TASK TO CARRY OUT: The result should be every line that contains the word "will", taken from the material.

● ● ●

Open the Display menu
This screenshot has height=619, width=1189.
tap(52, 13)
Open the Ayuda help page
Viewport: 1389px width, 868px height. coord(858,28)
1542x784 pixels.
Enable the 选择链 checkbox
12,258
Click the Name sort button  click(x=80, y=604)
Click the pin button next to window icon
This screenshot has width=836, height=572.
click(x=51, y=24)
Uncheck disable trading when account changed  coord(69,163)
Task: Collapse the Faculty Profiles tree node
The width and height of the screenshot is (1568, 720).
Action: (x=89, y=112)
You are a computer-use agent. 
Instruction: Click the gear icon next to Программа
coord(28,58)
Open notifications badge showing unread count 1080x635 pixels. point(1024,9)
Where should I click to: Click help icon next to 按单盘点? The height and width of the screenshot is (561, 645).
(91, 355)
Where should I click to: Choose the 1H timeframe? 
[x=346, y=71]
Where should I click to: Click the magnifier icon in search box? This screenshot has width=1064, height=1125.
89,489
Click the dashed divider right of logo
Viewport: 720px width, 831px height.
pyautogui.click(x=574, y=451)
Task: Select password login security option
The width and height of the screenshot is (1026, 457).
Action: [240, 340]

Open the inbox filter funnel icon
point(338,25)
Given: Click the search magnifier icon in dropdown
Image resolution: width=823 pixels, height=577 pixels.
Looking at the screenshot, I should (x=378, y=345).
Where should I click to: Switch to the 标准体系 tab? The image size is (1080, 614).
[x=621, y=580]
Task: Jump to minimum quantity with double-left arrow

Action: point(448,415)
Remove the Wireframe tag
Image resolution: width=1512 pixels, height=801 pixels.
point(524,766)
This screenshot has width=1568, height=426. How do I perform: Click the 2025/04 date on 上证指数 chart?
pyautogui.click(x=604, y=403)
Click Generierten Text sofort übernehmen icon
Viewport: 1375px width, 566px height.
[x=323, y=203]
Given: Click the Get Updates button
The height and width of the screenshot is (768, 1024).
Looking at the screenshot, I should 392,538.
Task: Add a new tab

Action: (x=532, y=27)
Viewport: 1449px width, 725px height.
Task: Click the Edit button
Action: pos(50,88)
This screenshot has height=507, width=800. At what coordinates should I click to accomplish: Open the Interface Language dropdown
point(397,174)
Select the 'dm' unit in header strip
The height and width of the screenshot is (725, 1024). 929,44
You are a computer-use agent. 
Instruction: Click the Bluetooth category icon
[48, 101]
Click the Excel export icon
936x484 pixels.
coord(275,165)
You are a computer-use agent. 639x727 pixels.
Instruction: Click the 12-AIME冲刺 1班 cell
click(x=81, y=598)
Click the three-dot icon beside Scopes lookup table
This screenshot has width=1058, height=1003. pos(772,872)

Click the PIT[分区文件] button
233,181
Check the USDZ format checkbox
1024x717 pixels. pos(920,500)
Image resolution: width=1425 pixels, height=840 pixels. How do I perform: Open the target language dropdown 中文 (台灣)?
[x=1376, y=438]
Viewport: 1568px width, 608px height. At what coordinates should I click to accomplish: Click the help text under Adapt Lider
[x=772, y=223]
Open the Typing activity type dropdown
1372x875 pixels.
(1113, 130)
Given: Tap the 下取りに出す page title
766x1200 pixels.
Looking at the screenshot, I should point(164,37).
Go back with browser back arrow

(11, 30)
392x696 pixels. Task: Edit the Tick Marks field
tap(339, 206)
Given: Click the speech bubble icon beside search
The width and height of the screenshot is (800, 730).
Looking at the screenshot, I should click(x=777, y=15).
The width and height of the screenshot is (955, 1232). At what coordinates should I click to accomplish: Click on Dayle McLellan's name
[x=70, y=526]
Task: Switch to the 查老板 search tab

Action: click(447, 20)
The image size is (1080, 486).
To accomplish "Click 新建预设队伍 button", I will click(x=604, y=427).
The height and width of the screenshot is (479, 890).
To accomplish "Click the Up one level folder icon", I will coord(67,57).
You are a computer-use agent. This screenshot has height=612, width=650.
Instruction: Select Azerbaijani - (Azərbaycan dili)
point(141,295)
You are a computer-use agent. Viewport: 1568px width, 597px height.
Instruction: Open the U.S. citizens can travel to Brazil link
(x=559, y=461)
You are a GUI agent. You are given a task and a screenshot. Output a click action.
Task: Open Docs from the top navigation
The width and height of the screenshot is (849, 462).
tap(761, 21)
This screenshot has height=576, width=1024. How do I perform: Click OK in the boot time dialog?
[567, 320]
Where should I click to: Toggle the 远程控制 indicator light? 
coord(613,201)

● ● ●

RESULT OF THE EXERCISE:
To accomplish "Click 新建预设队伍 button", I will click(x=604, y=427).
To accomplish "Click the Up one level folder icon", I will coord(67,57).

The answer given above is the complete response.